I hope you all aren’t worn out scrolling past photos on my blog, but I really want to show you what it is that I see every day. All the time, I find myself thinking “Wow, Kayla, you’re in Russia right now. Is this anything like you imagined?” Usually, the answer is no. Whether or not it’s because the picture in my imagination just wasn’t grand enough or that I hadn’t expected such beauty to exist here depends on the day and my mood. With these photos, I hope that I am breaking down the stereotypical images that you might have built up about Russia in your own imagination.
Such as this.
It’s been a while since I’ve talked about classes – and I know my family is curious – so I’ll give you a little update on them all! My language classes are going incredibly well. I find my разгавор (conversation) class to be the most helpful because it is two hours of just talking in Russian and it is all about stuff that I use in my daily life. I’ve learned that my textbook from back in the U.S. is actually incredibly outdated, and am considering sending an email to my professors back home to let them know! My host has often corrected me, saying that “Nobody says that anymore!” or “That is a Soviet word!” So yeah, no more referring to that book. My electives are also going well. I just had a test in my США Россия (Comparison of US and Russian Political Culture) class, which I think went well! I think the most challenging class I have is my Russian literature class, mainly because it is entirely in Russian (19th century Russian, no less. Very difficult language.). However, Russian poetry and prose is…indescribable. Just beautiful. I’m not a crazy big fan of Pushkin, but I’ve completely fallen in love with Lermontov’s poetry and Gogol’s stories. The thing about their works is that the Russian version is so descriptive that it can paint a picture in your mind, while the English translation seems oversimplified and falls flat. Let me give you a brief example.

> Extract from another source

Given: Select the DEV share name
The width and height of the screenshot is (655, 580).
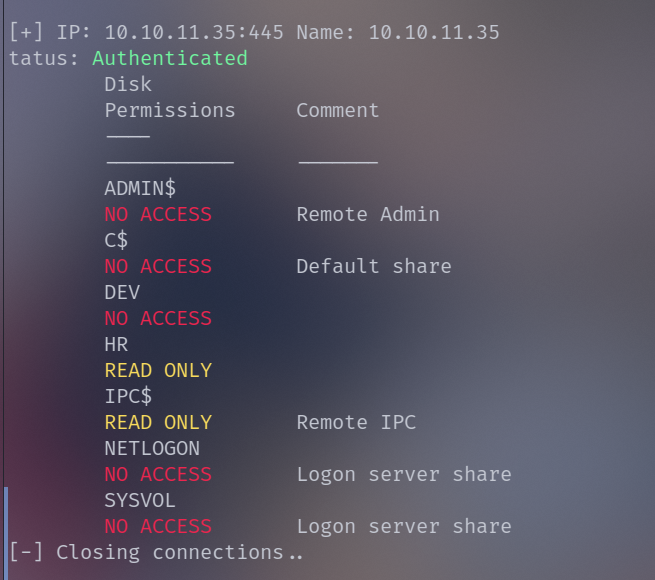Looking at the screenshot, I should click(x=122, y=292).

Выхожу один я на дорогу; Lone’s the mist-cloaked road before me lying;
Сквозь туман кремнистый путь блестит; On and on it winds and draws me far.
Ночь тиха. Пустыня внемлет богу, Night is still, all earthly sounds are dying;
И звезда с звездою говорит. Nature lists to God; star speaks to star.
В небесах торжественно и чудно! Clothed in dark is earth and wrapt in slumber,
Спит земля в сияньи голубом… and the skies are full of majesty.
Что же мне так больно и так трудно? Why, then, does reflection, drear and sombre,
Жду ль чего? жалею ли о чём? Plague my heart and slay felicity?
Уж не жду от жизни ничего я, I await no boons of fate, regretting
И не жаль мне прошлого ничуть; not the past, for that is buried deep.
Я ищу свободы и покоя! Ah, to find true freedom, true forgetting
Я б хотел забыться и заснуть! in the calm of everlasting sleep.
Но не тем холодным сном могилы… Yet I dread the cold and clammy fingers
Я б желал навеки так заснуть, And the leaden, icy sleep of death.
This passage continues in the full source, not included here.